### Task
Reproduce the stretch of records below from the start through the line that contains "point(796,477)", requests included, and only those lines. Multiply every coordinate in the answers by 0.95 and round each result to a whole number, rounding halves up.

### Task input
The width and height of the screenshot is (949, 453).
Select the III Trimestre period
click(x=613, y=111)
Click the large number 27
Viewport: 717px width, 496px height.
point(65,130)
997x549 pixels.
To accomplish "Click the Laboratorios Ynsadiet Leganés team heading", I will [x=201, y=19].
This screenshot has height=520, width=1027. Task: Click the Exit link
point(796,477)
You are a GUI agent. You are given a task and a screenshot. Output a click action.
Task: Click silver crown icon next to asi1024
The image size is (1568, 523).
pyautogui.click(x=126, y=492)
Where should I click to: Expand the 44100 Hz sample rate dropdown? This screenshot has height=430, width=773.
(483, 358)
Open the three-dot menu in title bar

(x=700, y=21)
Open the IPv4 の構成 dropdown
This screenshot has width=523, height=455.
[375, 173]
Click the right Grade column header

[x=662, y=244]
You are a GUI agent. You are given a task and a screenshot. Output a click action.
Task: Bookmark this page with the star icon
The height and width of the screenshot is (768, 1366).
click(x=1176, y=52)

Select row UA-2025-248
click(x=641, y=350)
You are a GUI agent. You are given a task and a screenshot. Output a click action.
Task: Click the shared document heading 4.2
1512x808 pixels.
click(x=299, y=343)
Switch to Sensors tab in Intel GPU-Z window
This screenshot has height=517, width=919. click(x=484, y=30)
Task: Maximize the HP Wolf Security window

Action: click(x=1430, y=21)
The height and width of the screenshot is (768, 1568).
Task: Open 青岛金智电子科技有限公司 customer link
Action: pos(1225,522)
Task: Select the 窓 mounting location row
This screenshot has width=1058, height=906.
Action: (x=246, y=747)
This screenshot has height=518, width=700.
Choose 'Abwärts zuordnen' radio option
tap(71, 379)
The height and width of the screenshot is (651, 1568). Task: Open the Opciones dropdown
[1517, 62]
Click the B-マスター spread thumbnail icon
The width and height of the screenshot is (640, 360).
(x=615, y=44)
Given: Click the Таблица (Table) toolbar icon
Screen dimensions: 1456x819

### Answer below
The width and height of the screenshot is (949, 453).
Select the III Trimestre period
click(x=582, y=105)
Click the large number 27
Viewport: 717px width, 496px height.
point(62,124)
997x549 pixels.
To accomplish "Click the Laboratorios Ynsadiet Leganés team heading", I will [x=191, y=18].
This screenshot has height=520, width=1027. Task: Click the Exit link
point(756,453)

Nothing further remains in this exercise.